Authenticated Mode of Encryption with Associated Data (AEAD)

AEAD modes provide both confidentiality and authenticity during encryption. In addition to encrypting the message, these modes generate an authentication tag that ensures the data has not been tampered with.

These modes can also protect associated data (like headers or metadata) that must remain unencrypted but still verified for authenticity.

Popular AEAD modes include:

• GCM (Galois/Counter Mode) – widely used in TLS and modern cryptographic libraries.

• CCM (Counter with CBC-MAC) – combines CTR mode for encryption and CBC-MAC for authentication.

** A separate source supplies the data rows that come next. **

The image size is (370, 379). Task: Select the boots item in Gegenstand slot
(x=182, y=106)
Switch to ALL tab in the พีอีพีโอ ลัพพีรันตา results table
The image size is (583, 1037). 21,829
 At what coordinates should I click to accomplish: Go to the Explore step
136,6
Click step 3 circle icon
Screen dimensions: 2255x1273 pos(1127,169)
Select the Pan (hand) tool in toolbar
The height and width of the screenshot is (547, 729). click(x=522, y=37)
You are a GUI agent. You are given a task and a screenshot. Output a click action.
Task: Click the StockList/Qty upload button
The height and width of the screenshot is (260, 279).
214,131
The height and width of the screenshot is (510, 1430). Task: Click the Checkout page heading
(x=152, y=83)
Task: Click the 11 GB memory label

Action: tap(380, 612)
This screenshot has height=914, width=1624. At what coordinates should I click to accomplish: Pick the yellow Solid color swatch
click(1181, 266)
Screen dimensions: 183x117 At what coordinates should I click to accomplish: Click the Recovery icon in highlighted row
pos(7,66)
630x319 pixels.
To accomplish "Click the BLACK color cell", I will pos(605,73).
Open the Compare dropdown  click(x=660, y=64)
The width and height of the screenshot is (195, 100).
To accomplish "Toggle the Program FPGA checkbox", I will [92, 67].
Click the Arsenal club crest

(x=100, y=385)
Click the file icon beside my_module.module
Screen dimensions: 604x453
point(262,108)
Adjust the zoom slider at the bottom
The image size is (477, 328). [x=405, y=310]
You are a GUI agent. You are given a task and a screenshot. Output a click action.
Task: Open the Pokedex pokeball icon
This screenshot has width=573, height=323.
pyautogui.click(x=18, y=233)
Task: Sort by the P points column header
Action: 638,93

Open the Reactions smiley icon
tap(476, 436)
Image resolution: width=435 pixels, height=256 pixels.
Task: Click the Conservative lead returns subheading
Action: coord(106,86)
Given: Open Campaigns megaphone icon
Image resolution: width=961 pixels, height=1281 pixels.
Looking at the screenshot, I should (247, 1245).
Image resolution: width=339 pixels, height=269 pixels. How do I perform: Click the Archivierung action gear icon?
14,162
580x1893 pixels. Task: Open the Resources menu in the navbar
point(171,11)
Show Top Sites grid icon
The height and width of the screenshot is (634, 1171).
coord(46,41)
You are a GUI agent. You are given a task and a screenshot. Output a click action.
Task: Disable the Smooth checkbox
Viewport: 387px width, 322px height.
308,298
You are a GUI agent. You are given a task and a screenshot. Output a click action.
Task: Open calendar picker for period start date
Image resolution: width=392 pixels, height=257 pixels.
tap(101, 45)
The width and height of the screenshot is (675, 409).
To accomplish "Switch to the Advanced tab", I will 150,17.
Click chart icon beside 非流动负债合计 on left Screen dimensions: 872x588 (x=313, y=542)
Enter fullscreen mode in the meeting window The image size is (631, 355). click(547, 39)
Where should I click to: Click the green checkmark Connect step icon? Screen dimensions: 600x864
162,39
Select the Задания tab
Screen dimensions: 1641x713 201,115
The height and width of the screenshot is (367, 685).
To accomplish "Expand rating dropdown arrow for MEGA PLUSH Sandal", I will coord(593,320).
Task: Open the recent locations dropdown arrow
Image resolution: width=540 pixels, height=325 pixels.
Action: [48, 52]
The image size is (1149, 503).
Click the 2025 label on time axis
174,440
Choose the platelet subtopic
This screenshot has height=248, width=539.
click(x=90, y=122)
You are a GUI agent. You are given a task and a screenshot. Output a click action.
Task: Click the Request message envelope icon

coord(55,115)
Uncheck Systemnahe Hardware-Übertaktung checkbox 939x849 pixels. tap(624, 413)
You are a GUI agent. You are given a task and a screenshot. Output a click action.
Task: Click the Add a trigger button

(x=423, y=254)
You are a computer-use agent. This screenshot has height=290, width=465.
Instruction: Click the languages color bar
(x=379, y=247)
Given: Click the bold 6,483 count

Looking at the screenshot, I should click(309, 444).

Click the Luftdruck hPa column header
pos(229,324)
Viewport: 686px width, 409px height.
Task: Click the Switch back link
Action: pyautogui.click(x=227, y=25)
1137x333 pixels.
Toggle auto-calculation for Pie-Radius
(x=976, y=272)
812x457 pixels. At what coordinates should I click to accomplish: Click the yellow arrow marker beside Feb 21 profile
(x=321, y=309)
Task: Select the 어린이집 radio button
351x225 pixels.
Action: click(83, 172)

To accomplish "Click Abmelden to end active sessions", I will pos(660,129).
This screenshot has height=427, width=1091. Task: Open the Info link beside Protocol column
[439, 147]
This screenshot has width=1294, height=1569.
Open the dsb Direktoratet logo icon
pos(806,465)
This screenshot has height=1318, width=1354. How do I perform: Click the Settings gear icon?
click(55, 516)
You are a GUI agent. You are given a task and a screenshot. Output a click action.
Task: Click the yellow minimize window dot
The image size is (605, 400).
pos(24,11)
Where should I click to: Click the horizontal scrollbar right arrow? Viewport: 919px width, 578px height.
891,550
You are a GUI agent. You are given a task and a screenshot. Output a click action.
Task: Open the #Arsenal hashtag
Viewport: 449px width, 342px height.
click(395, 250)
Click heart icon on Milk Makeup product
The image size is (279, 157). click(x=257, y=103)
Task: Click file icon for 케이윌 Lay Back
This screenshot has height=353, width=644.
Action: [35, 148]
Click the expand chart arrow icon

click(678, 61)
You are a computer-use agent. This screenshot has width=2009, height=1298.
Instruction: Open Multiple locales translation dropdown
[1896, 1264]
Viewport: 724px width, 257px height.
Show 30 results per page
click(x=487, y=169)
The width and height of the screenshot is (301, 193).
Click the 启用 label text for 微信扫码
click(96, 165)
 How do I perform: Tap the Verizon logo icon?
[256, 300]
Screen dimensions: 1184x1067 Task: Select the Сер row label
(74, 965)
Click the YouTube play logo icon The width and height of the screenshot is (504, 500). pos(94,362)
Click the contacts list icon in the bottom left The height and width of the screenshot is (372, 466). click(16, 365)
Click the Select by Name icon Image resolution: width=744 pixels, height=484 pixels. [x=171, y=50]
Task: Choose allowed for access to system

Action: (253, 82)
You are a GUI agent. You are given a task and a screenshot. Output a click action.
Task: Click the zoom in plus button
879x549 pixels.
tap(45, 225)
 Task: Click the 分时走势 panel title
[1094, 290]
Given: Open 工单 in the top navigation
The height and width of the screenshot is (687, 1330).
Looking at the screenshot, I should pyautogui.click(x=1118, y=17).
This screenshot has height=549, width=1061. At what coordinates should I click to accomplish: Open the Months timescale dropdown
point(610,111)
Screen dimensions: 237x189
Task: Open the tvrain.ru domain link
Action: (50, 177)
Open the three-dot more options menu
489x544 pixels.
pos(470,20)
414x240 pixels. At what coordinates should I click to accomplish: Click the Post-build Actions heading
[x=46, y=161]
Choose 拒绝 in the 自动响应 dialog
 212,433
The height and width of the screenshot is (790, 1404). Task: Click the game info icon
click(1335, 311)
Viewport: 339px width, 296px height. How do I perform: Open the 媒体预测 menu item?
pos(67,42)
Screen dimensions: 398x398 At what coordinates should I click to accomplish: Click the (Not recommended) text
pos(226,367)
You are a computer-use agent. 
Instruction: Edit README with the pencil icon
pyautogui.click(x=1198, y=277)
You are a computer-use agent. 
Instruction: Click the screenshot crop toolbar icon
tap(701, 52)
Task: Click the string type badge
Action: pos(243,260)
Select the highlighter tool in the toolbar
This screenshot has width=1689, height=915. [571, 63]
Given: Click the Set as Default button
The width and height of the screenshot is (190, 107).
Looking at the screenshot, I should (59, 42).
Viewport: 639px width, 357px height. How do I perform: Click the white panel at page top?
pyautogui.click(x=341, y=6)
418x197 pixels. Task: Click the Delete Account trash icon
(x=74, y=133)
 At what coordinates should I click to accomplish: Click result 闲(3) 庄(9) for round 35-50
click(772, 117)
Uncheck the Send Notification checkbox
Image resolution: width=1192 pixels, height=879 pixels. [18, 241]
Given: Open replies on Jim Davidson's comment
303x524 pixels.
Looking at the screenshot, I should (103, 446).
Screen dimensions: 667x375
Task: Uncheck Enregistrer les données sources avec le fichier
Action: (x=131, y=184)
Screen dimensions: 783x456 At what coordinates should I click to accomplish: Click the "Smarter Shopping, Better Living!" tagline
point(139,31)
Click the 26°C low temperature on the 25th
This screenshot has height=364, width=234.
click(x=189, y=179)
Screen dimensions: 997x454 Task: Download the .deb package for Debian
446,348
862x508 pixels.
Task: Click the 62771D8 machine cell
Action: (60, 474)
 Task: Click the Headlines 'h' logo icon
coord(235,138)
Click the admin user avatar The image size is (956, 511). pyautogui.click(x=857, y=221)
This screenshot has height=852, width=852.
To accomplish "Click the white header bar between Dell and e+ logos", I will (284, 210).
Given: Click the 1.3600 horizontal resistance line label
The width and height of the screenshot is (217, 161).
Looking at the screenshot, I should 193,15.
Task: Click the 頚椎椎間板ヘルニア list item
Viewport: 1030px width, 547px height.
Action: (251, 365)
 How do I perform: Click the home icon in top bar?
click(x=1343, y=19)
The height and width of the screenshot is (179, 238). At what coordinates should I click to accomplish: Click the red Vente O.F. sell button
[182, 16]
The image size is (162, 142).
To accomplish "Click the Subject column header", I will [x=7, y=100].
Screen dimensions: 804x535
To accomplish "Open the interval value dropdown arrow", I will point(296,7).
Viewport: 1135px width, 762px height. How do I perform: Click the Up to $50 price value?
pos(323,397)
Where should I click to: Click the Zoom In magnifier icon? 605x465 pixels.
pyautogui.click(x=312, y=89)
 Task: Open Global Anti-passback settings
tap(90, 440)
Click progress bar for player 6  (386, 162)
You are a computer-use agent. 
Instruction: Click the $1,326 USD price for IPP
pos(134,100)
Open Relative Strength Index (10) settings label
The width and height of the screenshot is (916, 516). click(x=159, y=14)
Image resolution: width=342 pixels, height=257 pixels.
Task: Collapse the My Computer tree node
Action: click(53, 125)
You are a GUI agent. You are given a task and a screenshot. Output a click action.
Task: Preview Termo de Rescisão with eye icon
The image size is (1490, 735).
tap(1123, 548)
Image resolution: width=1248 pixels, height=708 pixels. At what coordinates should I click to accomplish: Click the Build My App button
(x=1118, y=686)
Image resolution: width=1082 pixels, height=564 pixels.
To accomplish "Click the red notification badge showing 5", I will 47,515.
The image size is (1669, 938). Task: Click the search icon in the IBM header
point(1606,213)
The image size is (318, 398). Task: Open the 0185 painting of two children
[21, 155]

• OCB (Offset Codebook Mode) – high-performance and secure, though patent-restricted in some regions.

AEAD modes are the recommended choice in most real-world applications where both encryption and integrity are required.

Mode	Comment	Known Vulnerability
AES-CCM	Complex and work in two pass.	Variable-Length Authentication Tags
AES-EAX	Designed as a replacement for AES-CCM.
AES-GCM	The nonce must not be reused.	Forbidden Attack
AES-GCM-SIV	A countermeasure against nonce reuse vulnerability of AES-GCM.
AES-OCB	Adoption has been slowered because the algorithm was patented.

Impementation optimization

Most of systems worldwide are design with hardware optimization to enhance so as to accelerate the processing time of AES. These are some specific instructions called AES-NI listed below.

Instruction	Description
AESENC	Perform one round of an AES encryption flow
AESENCLAST	Perform the last round of an AES encryption flow
AESDEC	Perform one round of an AES decryption flow
AESDECLAST	Perform the last round of an AES decryption flow
AESKEYGENASSIST	Assist in AES round key generation
AESIMC	Assist in AES decryption round key generation. Applies Inverse Mix Columns to round keys.

Wrapping Up

In this article, I set out to explore the essential aspects of AES, starting with its real-world applications and gradually delving into the technical considerations that arise when integrating AES into a cryptographic protocol. Throughout this journey, I’ve gained a deeper understanding of how AES works and why it remains a cornerstone of data security. I hope this article not only clarified key concepts but also sparked further interest in exploring the broader field of symmetric encryption. As we continue to build secure systems, understanding and correctly applying tools like AES will be critical to ensuring data protection in an increasingly connected world.